CONSEGNA - Riscrivi il tratto del brano su Schiller e il gioco che va da "Il gioco come" fino a "di Friedrich Schiller.", mettendo "professoressa" al posto di "docente".

BRANO SCELTO -
⁂
Friedrich Schiller: L’istinto del gioco

Schiller istinto
schiller istinto

Il gioco come istinto mediatore fra sensi e intelletto nella filosofia di Friedrich Schiller (1759-1805)

Settimo articolo della collana Il gioco nella filosofia dedicato a Friedrich Schiller. La collana si propone di illustrare come il gioco sia presente nella filosofia di vari pensatori e quale funzione esso abbia assunto nel corso della storia della filosofia. La serie è curata da Brunella Antomarini, docente di filosofia presso l’università John Cabot di Roma.
Il presente articolo è incentrato sul significato del gioco nel pensiero di Friedrich Schiller.

Sebbene la metafora del gioco come libertà inventiva sia ricorrente in questa collana, il filosofo e poeta tedesco Friedrich Schiller ne può essere considerato uno dei migliori esponenti. Nel 1795, dopo aver visto i grandi ideali della Rivoluzione francese sfociare nella violenza, Schiller pubblica le Lettere sull’educazione estetica dell’uomo. Fervente sostenitore della Rivoluzione, il pensatore tedesco segue con delusione gli avvenimenti oltre confine. È in questo clima che indaga il potere salvifico del gioco e della bellezza, che considera come un connubio fra i sensi e l’intelletto capace di portare gli esseri umani alla libertà fisica e morale. Per comprendere il ruolo del gioco nell’estetica di Schiller, è necessario prima esporre le dicotomie che intende conciliare.
⁂
ELENCO -
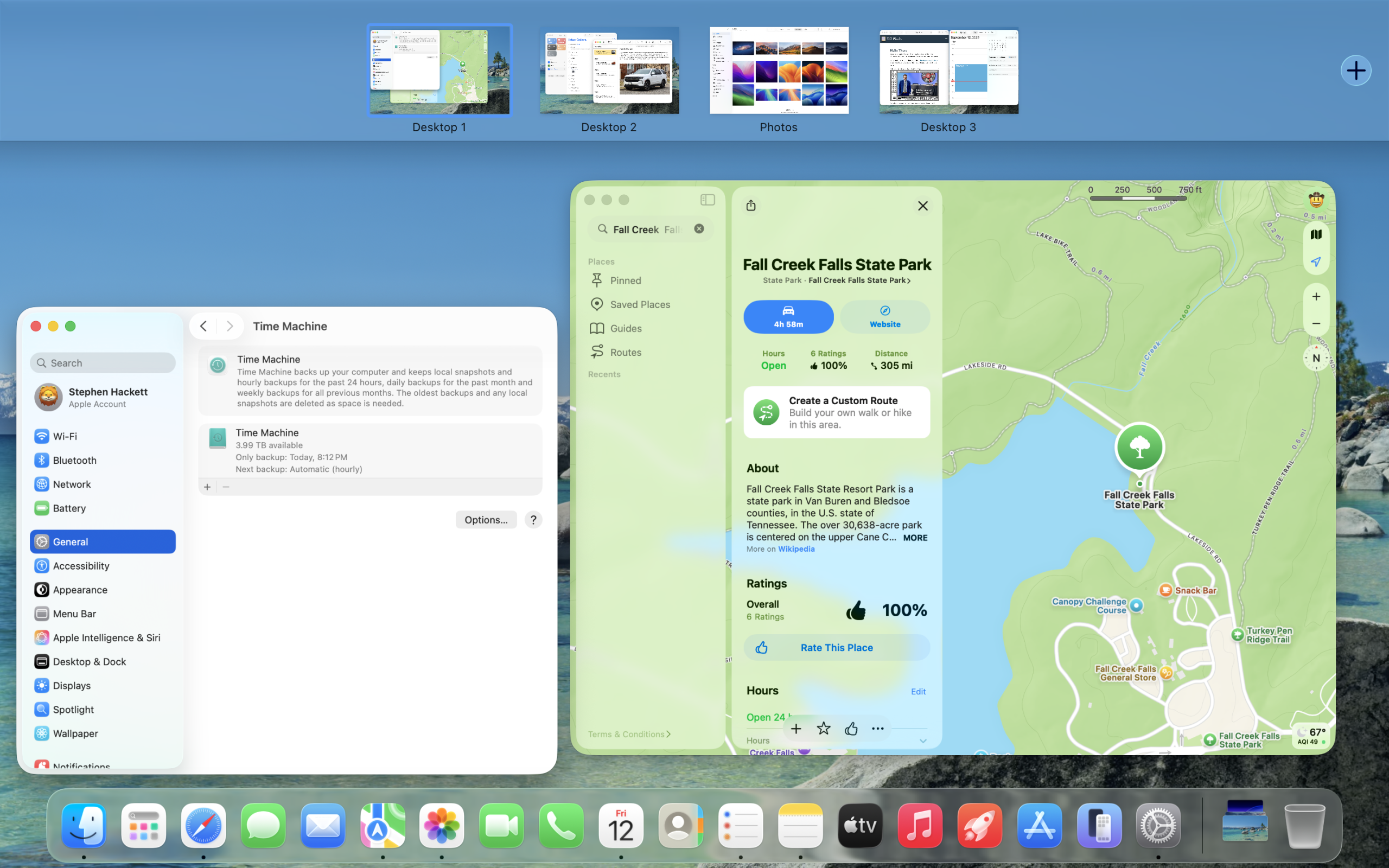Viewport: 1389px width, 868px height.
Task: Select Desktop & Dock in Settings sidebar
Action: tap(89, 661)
⁂
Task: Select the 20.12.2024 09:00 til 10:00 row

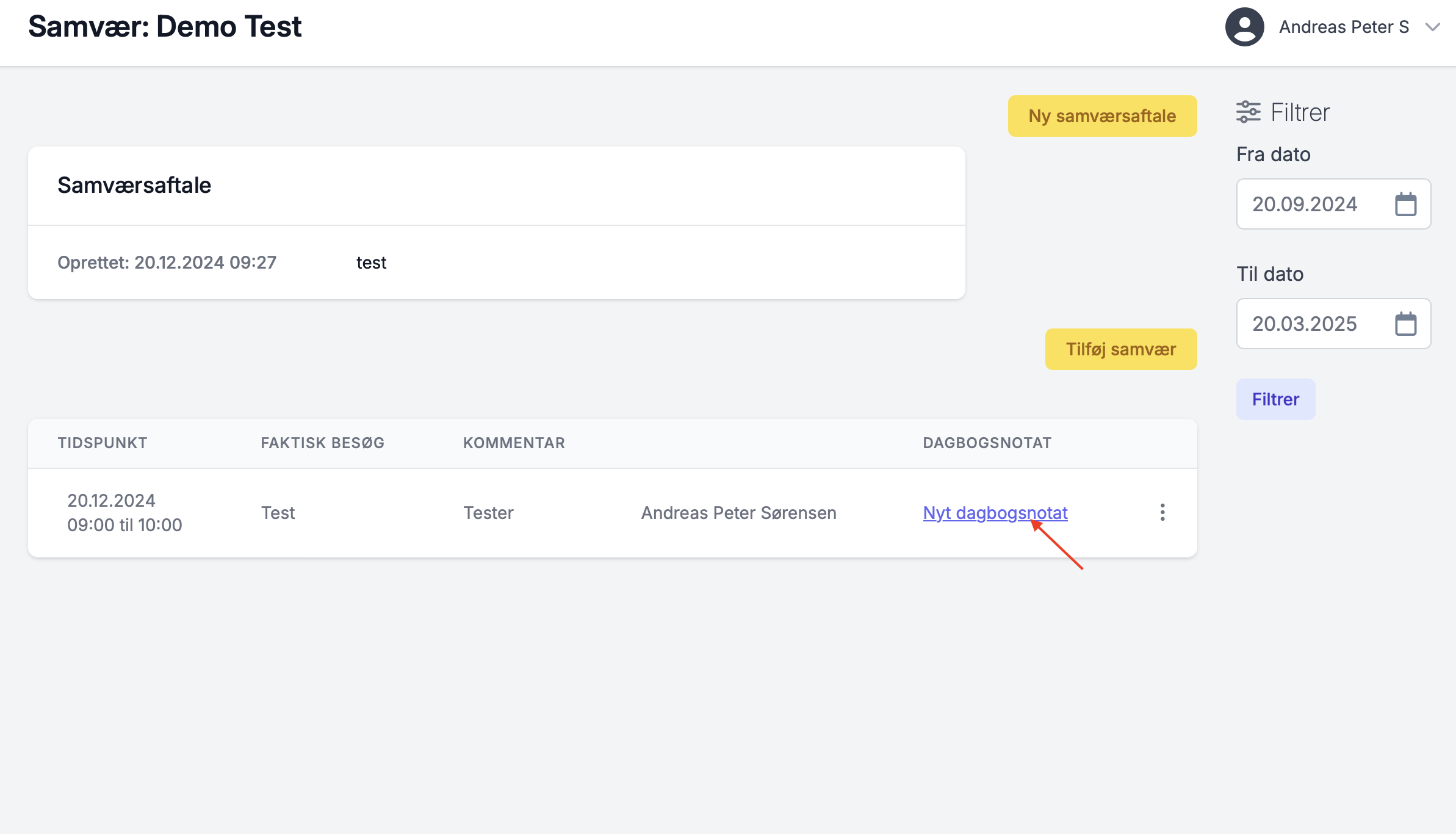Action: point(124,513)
⁂
SOLUZIONE -
Il gioco come istinto mediatore fra sensi e intelletto nella filosofia di Friedrich Schiller (1759-1805)

Settimo articolo della collana Il gioco nella filosofia dedicato a Friedrich Schiller. La collana si propone di illustrare come il gioco sia presente nella filosofia di vari pensatori e quale funzione esso abbia assunto nel corso della storia della filosofia. La serie è curata da Brunella Antomarini, professoressa di filosofia presso l’università John Cabot di Roma.
Il presente articolo è incentrato sul significato del gioco nel pensiero di Friedrich Schiller.